When Donald Trump talked about “some very fine people” on both sides after the far-right rallies in Charlottesville, even Republicans in Washington thought he was going too far. Conservatives in Congress rushed in front of cameras and to their keyboards in droves to clarify that what the president had said was, of course, not representative of the party line. “We must be clear,” House Speaker Paul Ryan wrote on Twitter that day. “[W]hite supremacy is repulsive. This bigotry is counter to all this country stands for.”

This zeal is mostly gone now. These days, Trump can openly attack the FBI and the Justice Department and declare that these institutions are “a disgrace” and that staff should be ashamed. Conservatives who support these institutions are nowhere to be found. On the contrary, with the release of the memo that is meant to raise doubts about the motives behind the Russia investigations, Republicans have supplied their president with the ammunition for his attacks.* Ryan and his friends in the party ignored urgent requests by Democrats and officials to prevent the publication of the memo. After all, they only wanted to “[keep] our country safe.”

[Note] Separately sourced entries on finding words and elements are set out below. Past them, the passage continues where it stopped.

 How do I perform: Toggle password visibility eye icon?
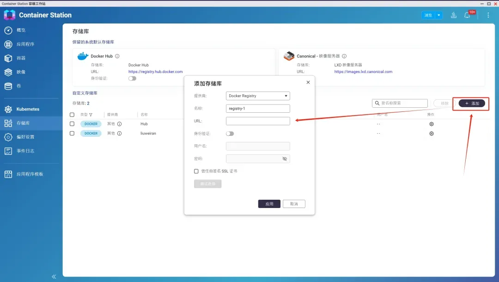[285, 159]
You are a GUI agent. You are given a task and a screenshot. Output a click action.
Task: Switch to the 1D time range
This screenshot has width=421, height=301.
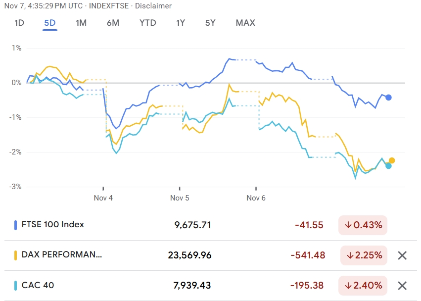[x=19, y=23]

Although it is dangerous, we have become used to Trump lashing out, regardless of the consequences, as soon as he is not met with unconditional approval. Because he has disliked the coverage, the president has attacked the media as fake news; when his politics were opposed at the Golden Globes or the Oscar nominations, he railed about the unworldly Hollywood elite; judges who have not passed sentences he likes are scorned, just like the football players who politicized America’s favorite sport with their protests against police violence.

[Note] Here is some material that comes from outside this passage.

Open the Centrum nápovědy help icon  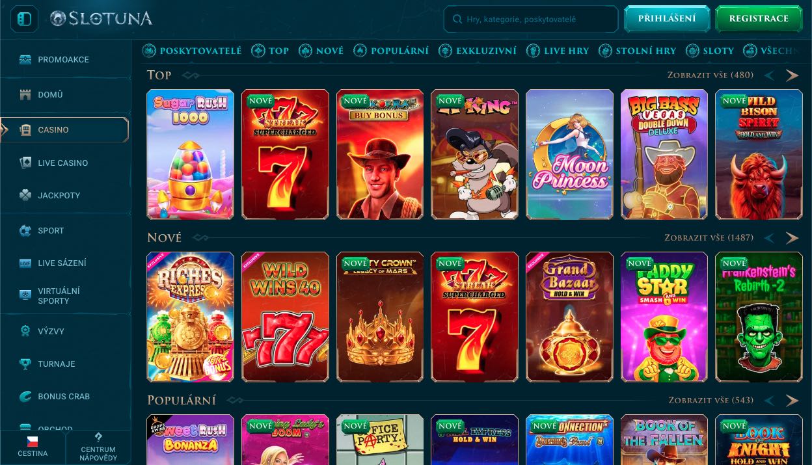(98, 437)
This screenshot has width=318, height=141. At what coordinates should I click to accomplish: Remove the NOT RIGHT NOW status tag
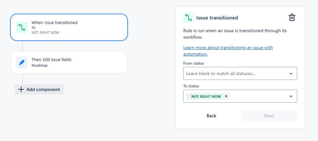tap(226, 96)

But events last week clearly demonstrated that, come what may, Republicans are getting very comfortable with their role as the president’s front men. The fear of a vendetta initiated by the Trump base if Republicans criticize their man in the White House appears to be enormous. The prospect of short-term political success is very tempting. Who cares about the reputation of a handful of institutions when we are talking about tax breaks for companies? Following this strategy, conservatives pass one law after another and, as a precaution, close their eyes to the president dismantling democracy.

A Nightmare Threatening To Become a Reality

In doing so, they are also closing their eyes to the future. If the majority of voters accepts the image of a corrupt Secret Service and a politically motivated judiciary, then this will not just steal the thunder of the Robert Mueller investigation — a potentially welcome consequence. From now on, in cases where FBI staff provide evidence, it will be very easy to derail legitimate proceedings and raise doubt, in spite of facts that should speak for themselves.

Even Richard Nixon, who had few inhibitions about using the political system as a tool for retaining power, was troubled by such a scenario. But he limited his public attacks during the Watergate investigations to individuals within the FBI, while the institution itself remained off-limits. And even though Bill Clinton despised both Special Counsel Kenneth Starr and FBI Director Louis Freeh, he let them get on with their jobs at the height of the Monica Lewinsky affair because he knew that, in the end, the well-being of the country was more important than that of any current president.

But the old rules no longer apply. In the White House and in Congress, principles have been jettisoned and the nightmare scenario of the past is threatening to become today’s reality. According to an opinion poll for Axios, the image of the FBI has suffered greatly in the last 12 months. This is mostly due to a change of opinion among Republicans. Even experts who quickly debunked the memo as an insubstantial political weapon can no longer get through to people. Other legitimate counter-arguments likewise are ignored: For example, if the FBI was targeting Trump, why did its investigators derail Hillary Clinton’s campaign just before the election?

Legitimate doubt should be allowed even where institutions such as the FBI are concerned. But the Republicans, the self-declared party of law and order, have sacrificed the well-being of the country in favor of their personal goals, becoming willing accomplices in Trump’s personal vendetta. Contrary to Ryan’s claims, they made the institutions that are charged with protecting the country weaker, not safer.

*Editor’s note: The memo was written by staffers of Republican Representative Devin Nunes. It criticizes the FBI’s use of information obtained from former British MI6 intelligence officer Christopher Steele as a partial basis for obtaining a FISA warrant to investigate Trump adviser Carter Page, as part of the FBI’s investigation into Russia’s interference in the 2016 U.S. presidential election.